Un collectif de parents d'enfants assassinés réclame plus d'aide face aux drames

Plusieurs parents dont les enfants ont été assassinés dans notre pays se sont regroupés au sein d'un collectif, avec pour ambition de rappeler aux autorités judiciaires et policières qu'ils ont besoin d'aide lorsqu'arrive le drame. Ils devraient d'ailleurs en discuter prochainement avec le ministre de l'Intérieur Jan Jambon (N-VA).

Plusieurs de ces parents meurtris ont accepté de témoigner, à l'image de Pierre Decamps, de Binche, dont le fils Nicolas a été poignardé sur un parking de Gembloux en septembre dernier.

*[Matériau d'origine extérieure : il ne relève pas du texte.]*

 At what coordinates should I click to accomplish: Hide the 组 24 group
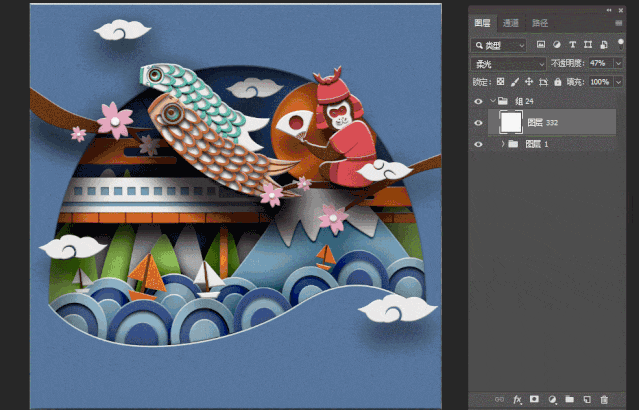tap(478, 101)
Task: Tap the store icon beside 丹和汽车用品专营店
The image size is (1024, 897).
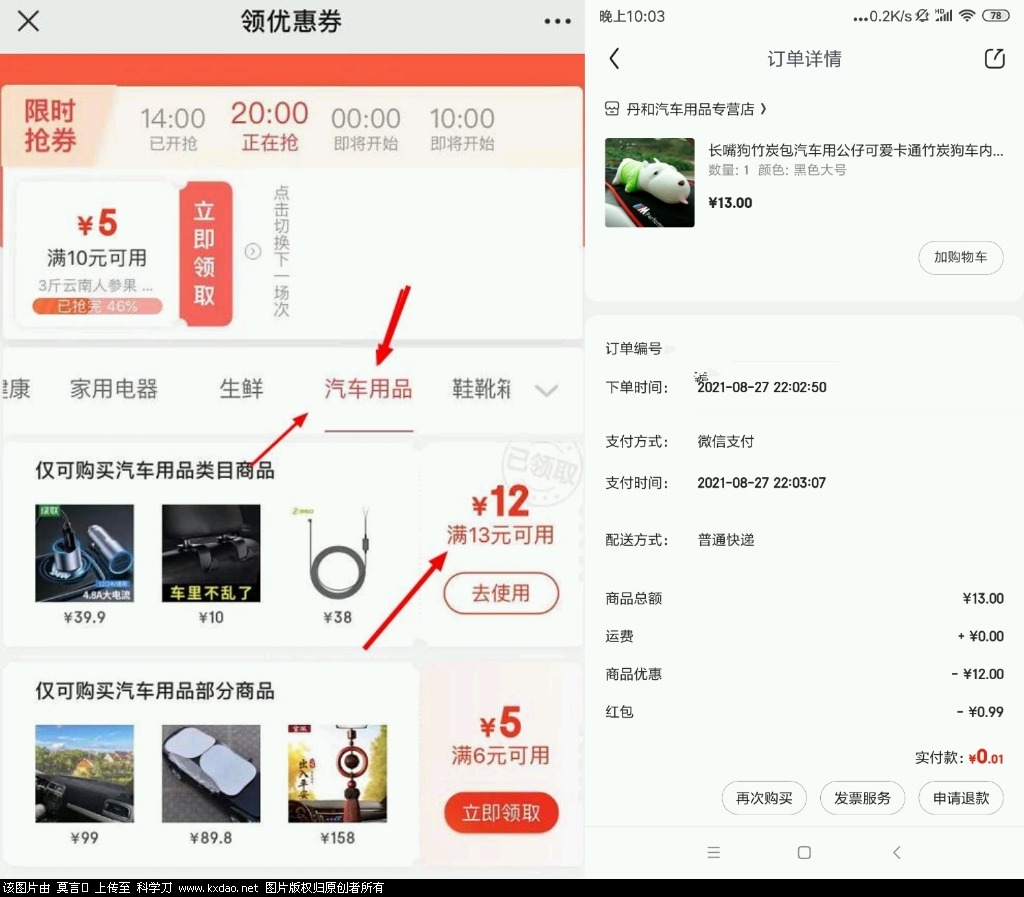Action: [613, 109]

Après une rencontre avec une psychologue, il n'a plus eu aucun contact avec qui que ce soit.

"Jamais un coup de téléphone pour savoir si ça va ou si ça ne va pas. Rien du tout." Alors que cela l'aiderait, dit-il. "On a besoin à ce moment-là d'être soutenu, car on est perdu... Un coup de massue comme celui-là, ça n'arrive qu'une fois dans sa vie."

Les parents réunis au sein de ce collectif ont tous vécu cette expérience terrible du meurtre de leur enfant. Et, disent-ils, que ce soit il y a 6 mois ou il y a 23 ans, comme pour François Kistermann, le papa de Marc, bien peu de choses ont changé dans l'aide et l'écoute qui leur est accordée.

"Restons positifs : il y a une petite évolution dans le sens où l'on a quand même créé l'aide au victime qui, dans un premier temps, était là pour vous renseigner, mais pas pour vous aider", indique François Kistermann.

Le collectif a donc un premier combat : "Que les gens puissent être pris en charge très vite, avec quelqu'un de compétent, quelqu'un qui peut, au rythme des victimes, intervenir de façon à leur ouvrir des portes que ce soit au niveau justice, au niveau financier, au niveau social, aide psychologique, etc.", confie le porte-parole du groupe Dominique Coster, le père de Julien, tué lors de la Saint-Roche en 2004.

La rencontre avec le ministre de l'Intérieur devrait être suivie d'autres avec les acteurs du système judiciaire.